About this task | Each record below is to be restated word for word.

(Pixel coordinate grounding data)
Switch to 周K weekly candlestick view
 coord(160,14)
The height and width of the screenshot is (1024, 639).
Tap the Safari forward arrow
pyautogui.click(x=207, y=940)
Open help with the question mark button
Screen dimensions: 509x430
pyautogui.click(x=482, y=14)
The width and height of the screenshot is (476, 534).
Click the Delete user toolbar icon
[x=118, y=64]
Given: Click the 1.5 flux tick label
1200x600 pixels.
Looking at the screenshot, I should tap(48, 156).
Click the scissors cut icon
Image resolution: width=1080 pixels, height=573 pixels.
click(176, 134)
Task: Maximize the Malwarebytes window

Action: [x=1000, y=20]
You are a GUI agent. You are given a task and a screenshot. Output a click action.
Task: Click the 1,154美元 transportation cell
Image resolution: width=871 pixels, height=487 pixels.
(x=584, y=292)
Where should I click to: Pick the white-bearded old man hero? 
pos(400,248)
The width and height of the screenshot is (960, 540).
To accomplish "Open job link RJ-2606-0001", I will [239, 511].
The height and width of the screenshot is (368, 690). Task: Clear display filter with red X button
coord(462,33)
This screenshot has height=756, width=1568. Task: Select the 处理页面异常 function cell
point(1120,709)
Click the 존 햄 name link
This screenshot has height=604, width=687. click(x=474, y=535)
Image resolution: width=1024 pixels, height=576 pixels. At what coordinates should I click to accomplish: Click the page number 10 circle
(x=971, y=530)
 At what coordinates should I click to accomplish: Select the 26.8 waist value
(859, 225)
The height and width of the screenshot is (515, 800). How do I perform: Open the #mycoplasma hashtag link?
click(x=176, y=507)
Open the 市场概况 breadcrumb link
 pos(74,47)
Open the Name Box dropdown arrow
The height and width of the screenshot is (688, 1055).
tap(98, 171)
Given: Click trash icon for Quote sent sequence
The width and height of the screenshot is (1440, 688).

Written response |
Switch to 周K weekly candlestick view
 coord(160,14)
The height and width of the screenshot is (1024, 639).
Tap the Safari forward arrow
pyautogui.click(x=207, y=940)
Open help with the question mark button
Screen dimensions: 509x430
pyautogui.click(x=482, y=14)
The width and height of the screenshot is (476, 534).
Click the Delete user toolbar icon
[x=118, y=64]
Given: Click the 1.5 flux tick label
1200x600 pixels.
Looking at the screenshot, I should tap(48, 156).
Click the scissors cut icon
Image resolution: width=1080 pixels, height=573 pixels.
click(176, 134)
Task: Maximize the Malwarebytes window

Action: [x=1000, y=20]
You are a GUI agent. You are given a task and a screenshot. Output a click action.
Task: Click the 1,154美元 transportation cell
Image resolution: width=871 pixels, height=487 pixels.
(x=584, y=292)
Where should I click to: Pick the white-bearded old man hero? 
pos(400,248)
The width and height of the screenshot is (960, 540).
To accomplish "Open job link RJ-2606-0001", I will [239, 511].
The height and width of the screenshot is (368, 690). Task: Clear display filter with red X button
coord(462,33)
This screenshot has height=756, width=1568. Task: Select the 处理页面异常 function cell
point(1120,709)
Click the 존 햄 name link
This screenshot has height=604, width=687. click(x=474, y=535)
Image resolution: width=1024 pixels, height=576 pixels. At what coordinates should I click to accomplish: Click the page number 10 circle
(x=971, y=530)
 At what coordinates should I click to accomplish: Select the 26.8 waist value
(859, 225)
The height and width of the screenshot is (515, 800). How do I perform: Open the #mycoplasma hashtag link?
click(x=176, y=507)
Open the 市场概况 breadcrumb link
 pos(74,47)
Open the Name Box dropdown arrow
The height and width of the screenshot is (688, 1055).
tap(98, 171)
Given: Click trash icon for Quote sent sequence
The width and height of the screenshot is (1440, 688).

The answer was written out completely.